__Records for this task__
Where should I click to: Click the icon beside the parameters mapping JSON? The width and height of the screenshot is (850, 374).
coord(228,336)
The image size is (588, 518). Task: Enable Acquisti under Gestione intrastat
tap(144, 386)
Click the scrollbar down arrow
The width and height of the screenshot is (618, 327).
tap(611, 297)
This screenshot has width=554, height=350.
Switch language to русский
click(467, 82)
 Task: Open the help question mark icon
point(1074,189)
--
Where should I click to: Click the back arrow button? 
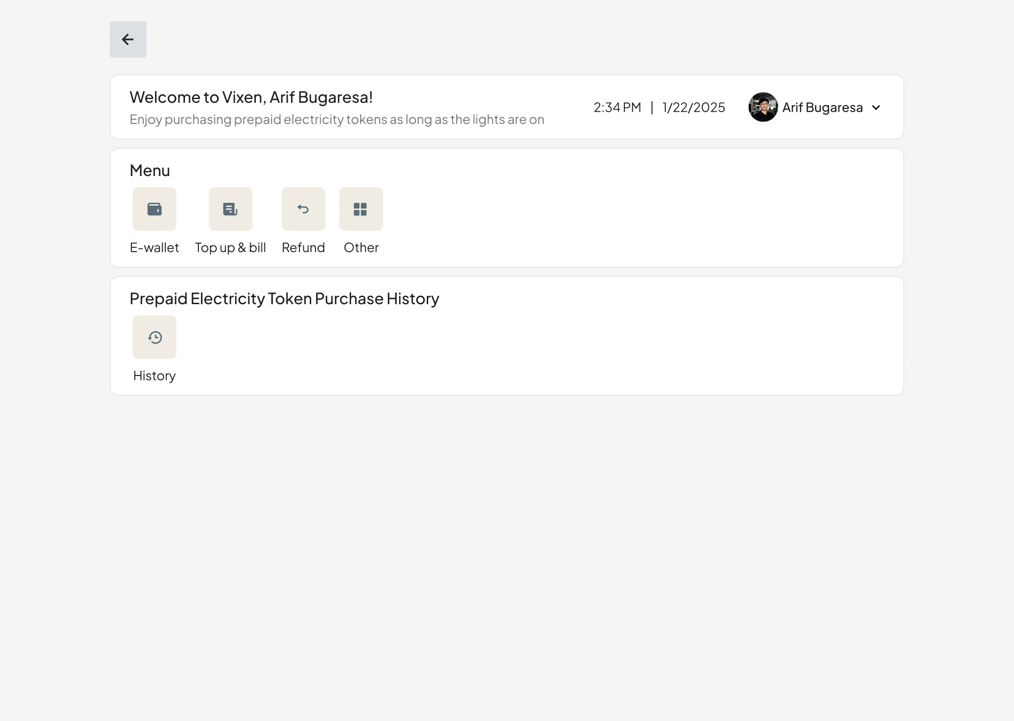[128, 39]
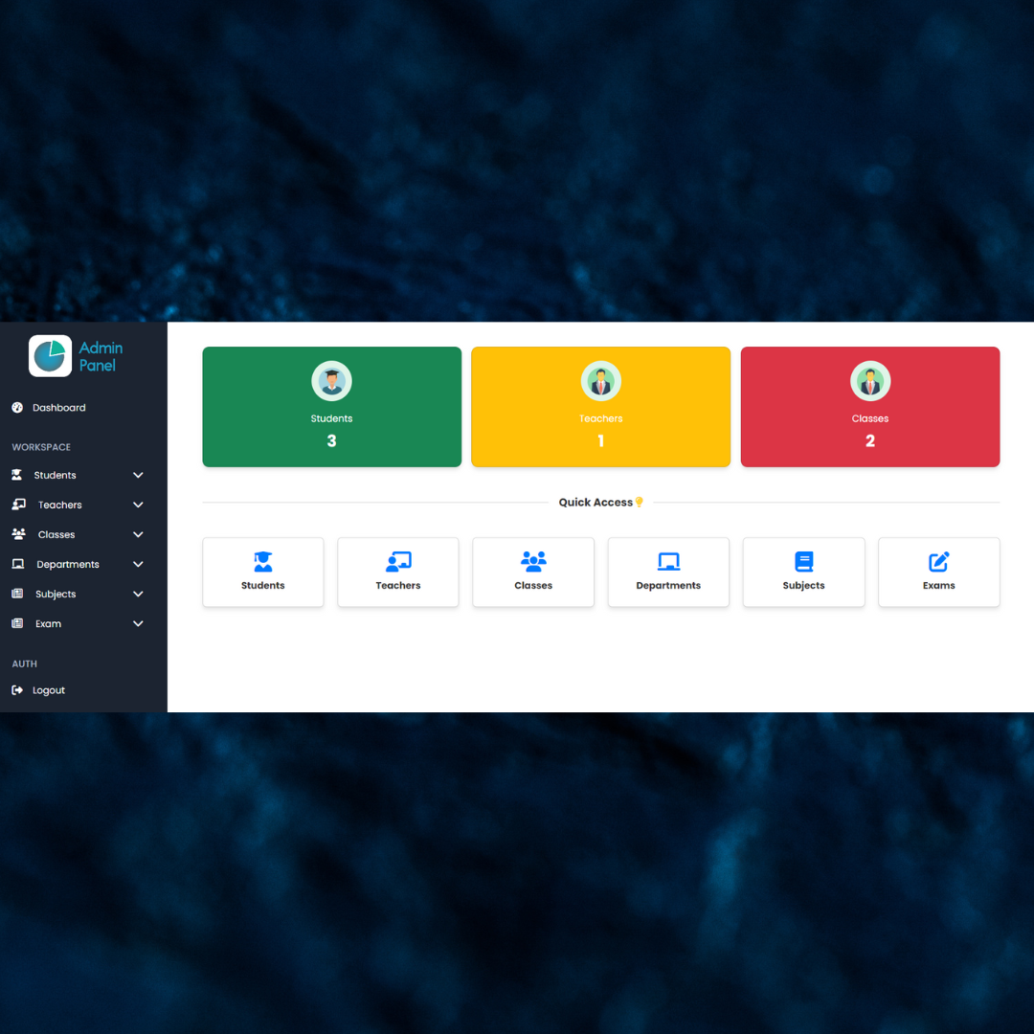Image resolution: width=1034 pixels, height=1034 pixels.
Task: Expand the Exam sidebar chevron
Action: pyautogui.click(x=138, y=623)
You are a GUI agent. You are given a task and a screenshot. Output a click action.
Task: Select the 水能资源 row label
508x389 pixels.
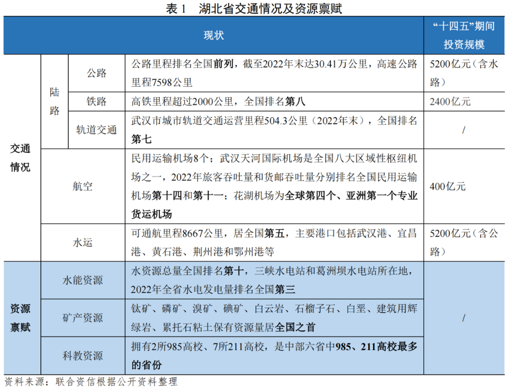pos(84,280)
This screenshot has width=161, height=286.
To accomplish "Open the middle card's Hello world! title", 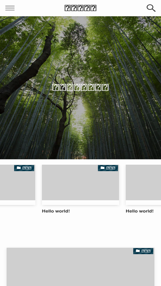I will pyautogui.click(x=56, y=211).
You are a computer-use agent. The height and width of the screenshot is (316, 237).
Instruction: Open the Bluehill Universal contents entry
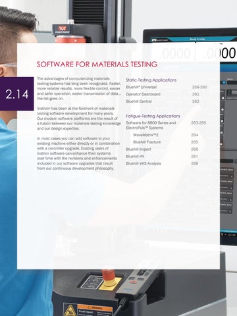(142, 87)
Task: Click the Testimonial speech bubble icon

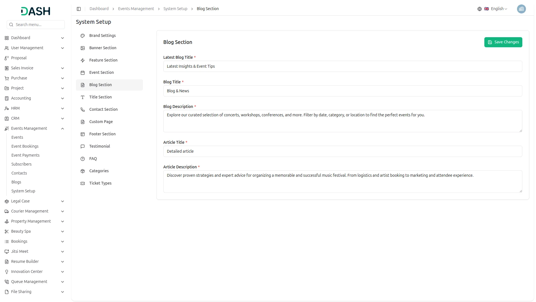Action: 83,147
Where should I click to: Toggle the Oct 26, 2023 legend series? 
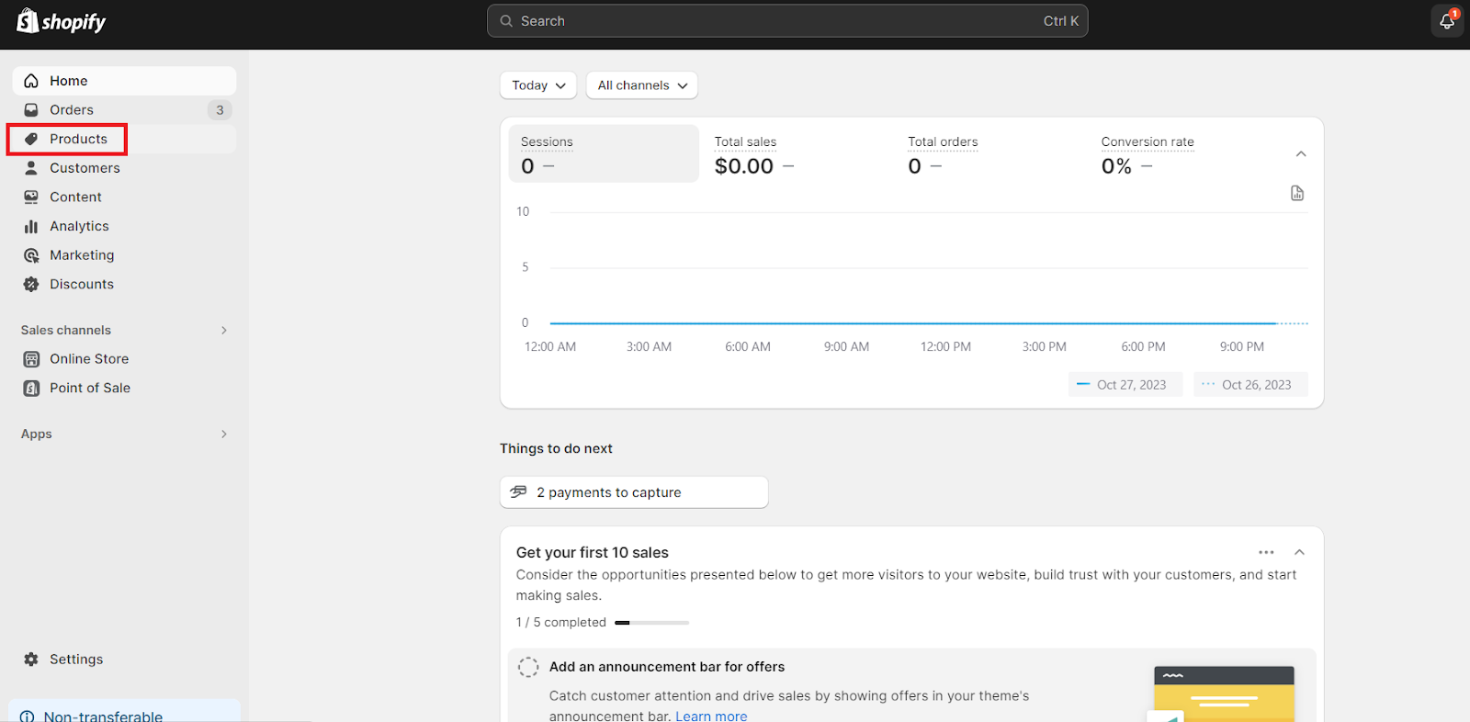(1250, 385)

__Job__
Starting at the line containing "Where should I click to: Toggle" and ending at the line containing "(1250, 385)", give those entries as a two-column CSV with the columns instruction and response, one row per entry holding its text and its answer, each in a single quoted field with line breaks replaced by spaces. Leave the pictures out.

__Finished task__
instruction,response
"Where should I click to: Toggle the Oct 26, 2023 legend series?","(1250, 385)"